_Work instruction_
Please return every line of the records that contains the word "agent".

Provided entries Block Start

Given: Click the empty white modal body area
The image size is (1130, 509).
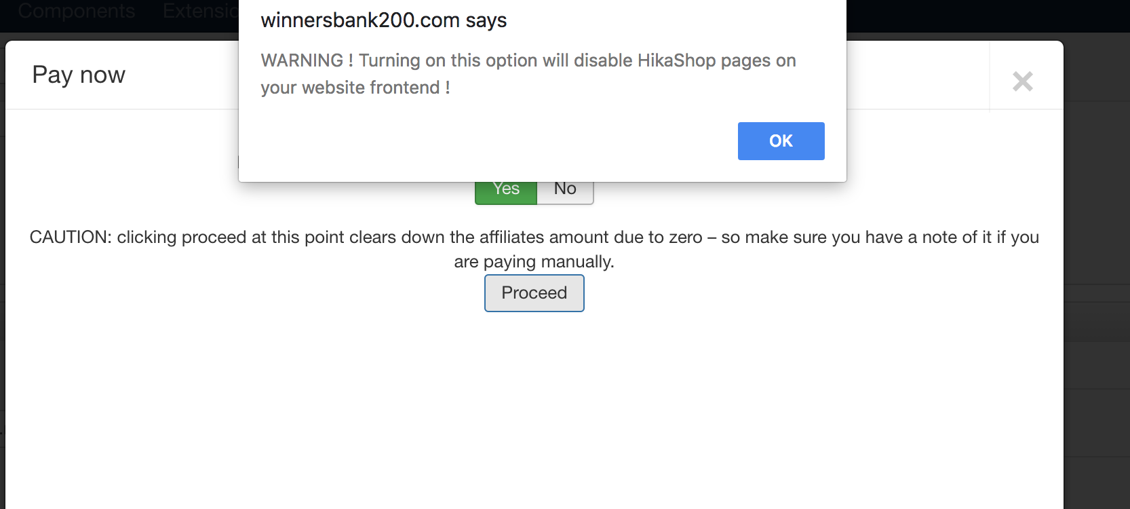Looking at the screenshot, I should [x=534, y=407].
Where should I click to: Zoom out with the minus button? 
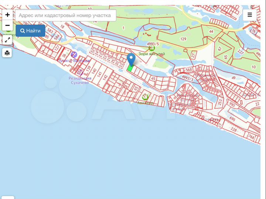(7, 26)
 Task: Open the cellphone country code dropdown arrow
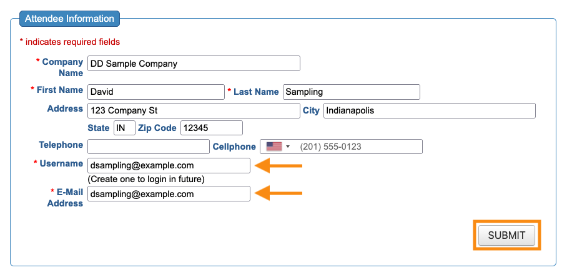288,147
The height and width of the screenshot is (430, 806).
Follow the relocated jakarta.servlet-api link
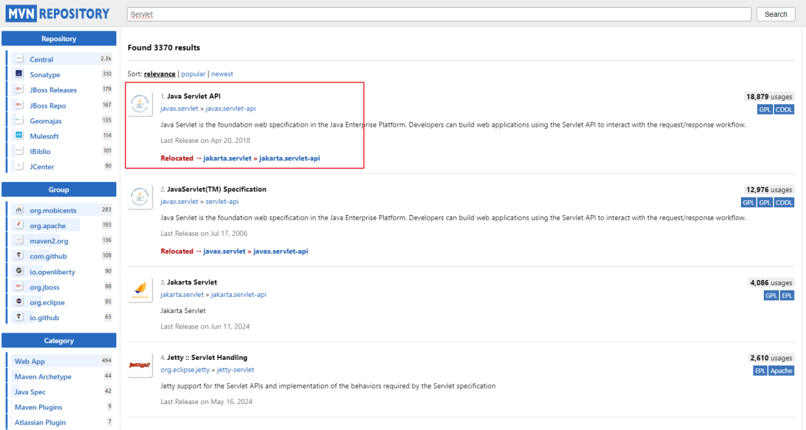289,158
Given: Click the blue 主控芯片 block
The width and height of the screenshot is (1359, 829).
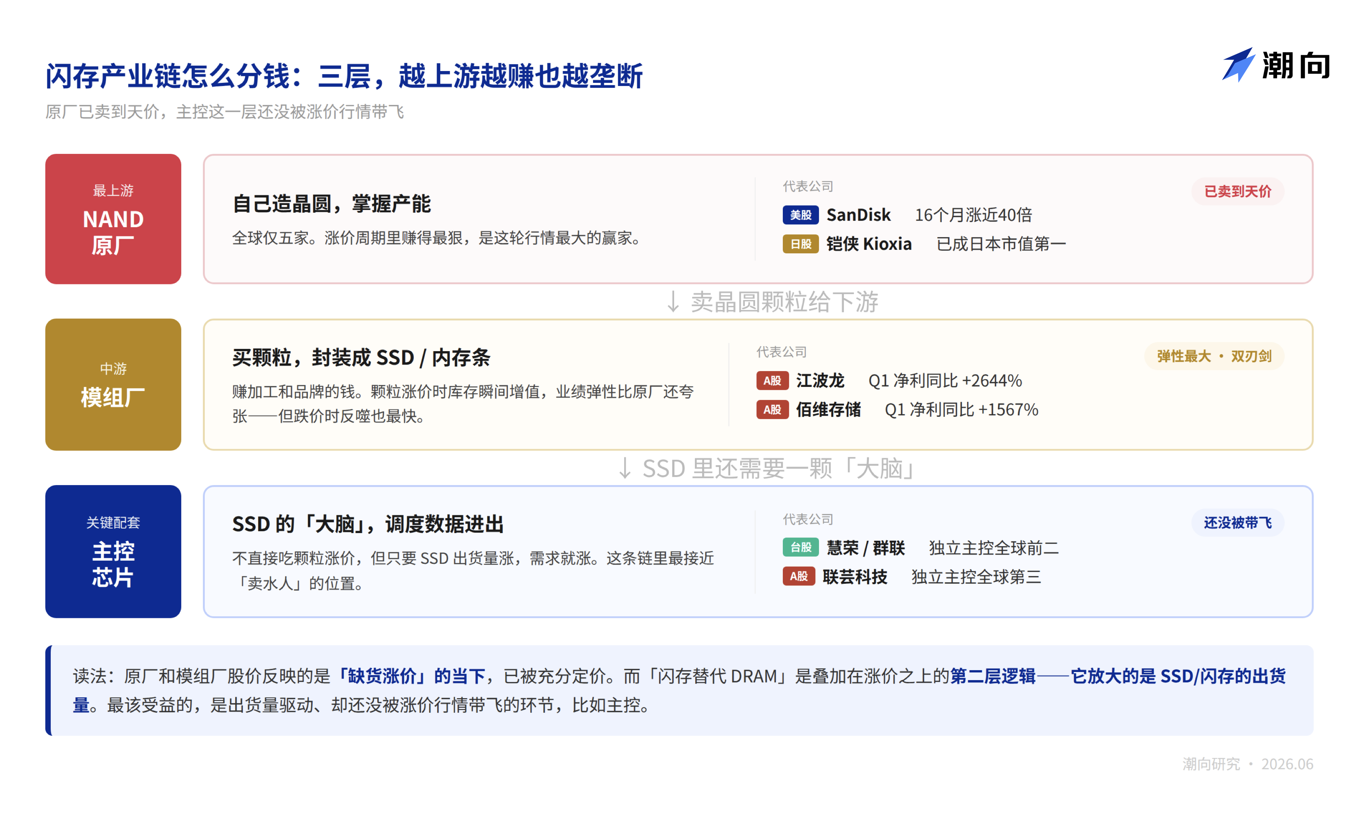Looking at the screenshot, I should pos(113,551).
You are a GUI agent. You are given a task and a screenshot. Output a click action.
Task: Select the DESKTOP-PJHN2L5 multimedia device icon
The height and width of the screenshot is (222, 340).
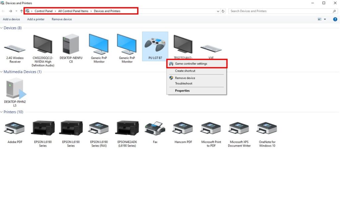[15, 89]
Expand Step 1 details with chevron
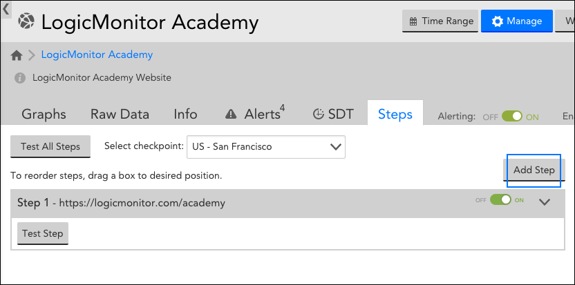Viewport: 575px width, 285px height. [x=544, y=202]
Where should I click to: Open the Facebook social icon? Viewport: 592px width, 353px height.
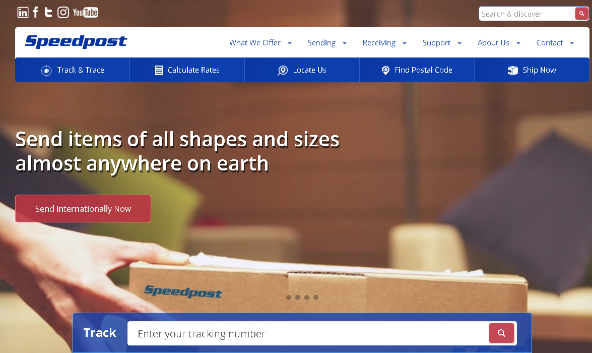click(35, 13)
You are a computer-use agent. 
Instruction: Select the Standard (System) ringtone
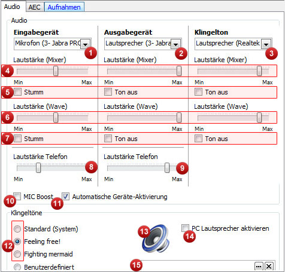17,229
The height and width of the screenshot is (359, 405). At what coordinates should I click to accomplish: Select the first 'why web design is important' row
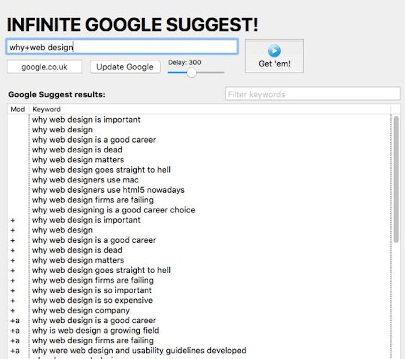click(86, 120)
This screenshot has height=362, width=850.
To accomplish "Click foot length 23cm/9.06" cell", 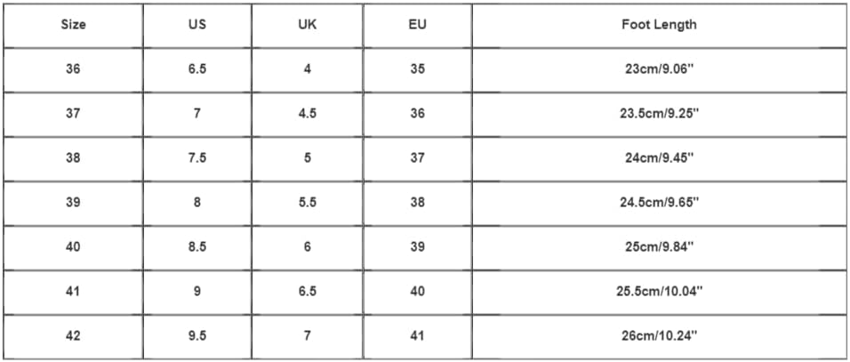I will pyautogui.click(x=659, y=69).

Provided entries Block End

_Worked solution_
You are a GUI agent. You are given a task and a screenshot. Output a click action.
You are a computer-use agent. 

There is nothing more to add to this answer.